An Early Cancer Detection Test, Put To The Test

There’s been a lot of talk in recent years about “liquid biopsies” and especially about the promise of using blood samples to test for a wide variety of cancers at once. In most cases, this involves looking for fragments of tumor-associated DNA or RNA that are circulating in the blood, and on the face of it, that seems like a pretty good plan. But it has some challenges.

One is whether or not a given tumor sheds enough signal to be a reliable marker or not, and that depends both on the amount of DNA/RNA and also on its stability in the blood. The second is just deciding what signal you’re looking for, and especially making sure that it’s not something that can lead to false positives when derived from normal tissue. And of course you have the usual analytical concerns when you’re looking for very small amounts of something in a very large and very mixed sample: what’s the signal/noise of your assay technology, and how much does it vary from marker to marker to marker? Then there are larger questions, such as: does this detection - even if it’s reasonably successful - actually benefit the patients? That sounds like an odd thing to ask, but consider what happens if some tumor type only generates a solid readout once it’s too advanced to treat. The real endpoints are improvements in mortality and morbidity, and those can be difficult to prove.

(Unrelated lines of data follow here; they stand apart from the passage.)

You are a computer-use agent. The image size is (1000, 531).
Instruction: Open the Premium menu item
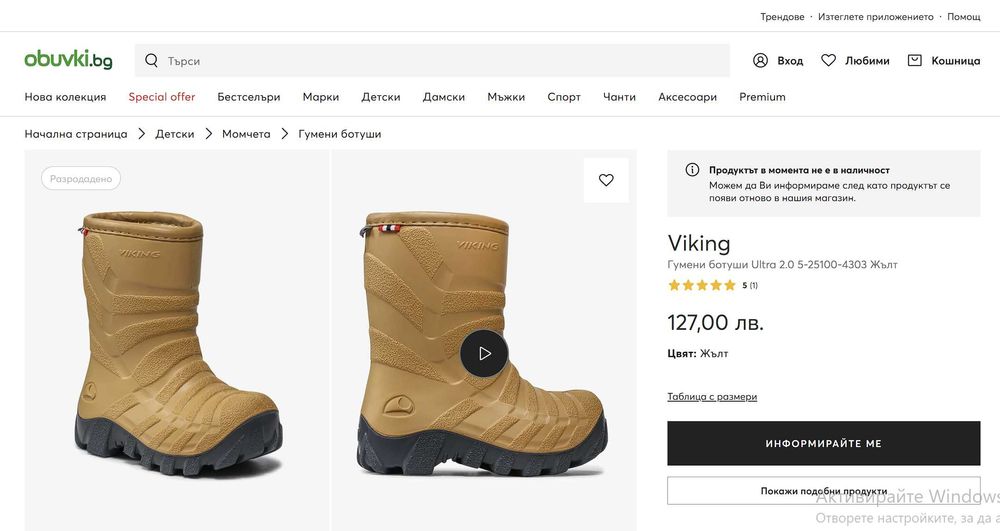tap(762, 97)
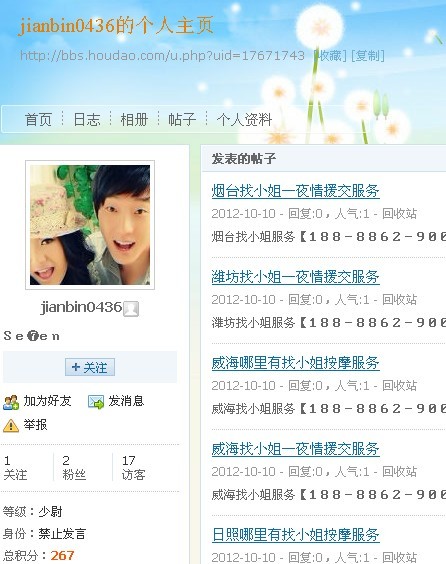Viewport: 446px width, 564px height.
Task: Click the small user icon beside jianbin0436
Action: [x=131, y=309]
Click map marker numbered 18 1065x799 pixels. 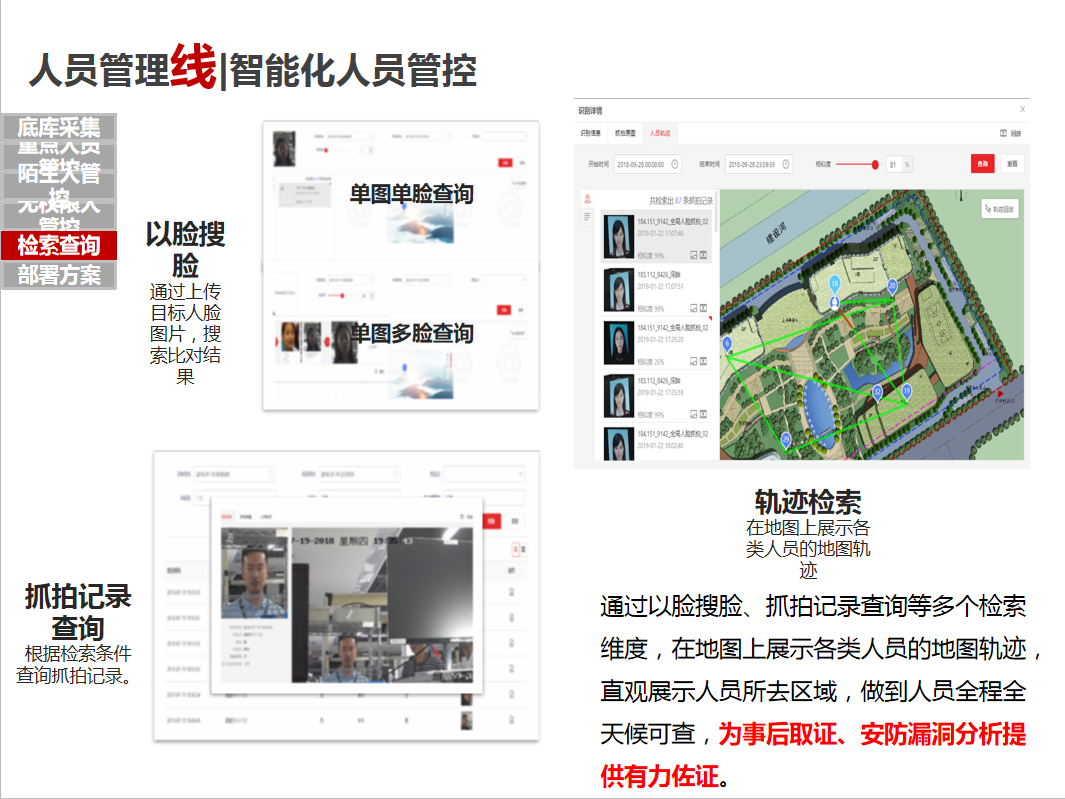(834, 284)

A test in this area that’s had a lot of press is Galleri, from a company called Grail. They’ve been selling the test for several years now although it hasn’t yet been FDA-approved, and that means that people are almost entirely paying out of pocket (nearly $1000, and last year the company says that they had 185,000 customers).

So how does that work? This business goes on under the provisions of the Clinical Laboratory Improvement Act (CLIA). That is a framework that tries to standardize the complexity and scope of various diagnostic tests, and if you read that link you’ll see that this is just as wooly a prospect as it sounds like. There is a category under the CLIA called “laboratory-developed tests”, which are supposed to be developed and used within a single lab, and the FDA has stated that these can indeed be on the market without prior approval. The 23-and-Me people started by offering their direct-to-consumer sequencing test in just such a fashion, but the FDA (in a rare move) forced them to seek approval as a medical device. I believe that Galleri (and the competing CancerGuard test) are in the “ask your doctor” category rather than being DTC to avoid this sort of problem.

People watching this field - physicians, patients, and not least, insurance providers - have been waiting for a large prospective trial in the UK to read out on Galleri, one involving 142,000 patients aged 50 to 77. This is just the sort of thing these tests need, and I have to applaud the Grail folks for being willing to run it rather than just continuing the wink-and-nudge business model (which of course does have its limitations, compared to, say, getting on the Medicare formulary). Over the weekend those results appeared.

The readouts were how many people got a cancer diagnosis, compared to a control group that didn’t get the test, and how many of these were in the (far more actionable) stage 1 or stage 2 of the cancer. The hope was to show a 20% reduction in advanced-cancer diagnoses overall. Unfortunately, the total number of people diagnosed at stage 3 or stage 4 did not show any statistically significant reduction in the Galleri patients as compared to controls - a complete miss.

Perhaps that endpoint was a bit ambitious, although if you look at the advertising in this field, it’s really the sort of thing that the early-screening companies are implicitly promising. This really is about the worst result that Grail could have had, and it’s not going to help out the other people in this field, either. I would have to think that the pressure is on now for anyone promulgating a multiple-early-detection assay to run a real trial like this one and to show that they don’t get the same disappointing results. And even if they'd met their goals, questions would remain, as pointed out here at Stat: this is still too short a trial to get the sorts of mortality improvement readouts mentioned above.

It should be! What we’ve seen here is that what seems to be a sensible idea for early cancer detetion, implemented with the latest technology, can come up completely short. And that should make everyone stop and think for a minute. Lots of reasonable and/or exciting ideas in medicine collapse when you put some weight on them, sadly, and we should never forget it and never pretend that we’ve suddenly rewritten the rulebook and dodged the need for experimental proof.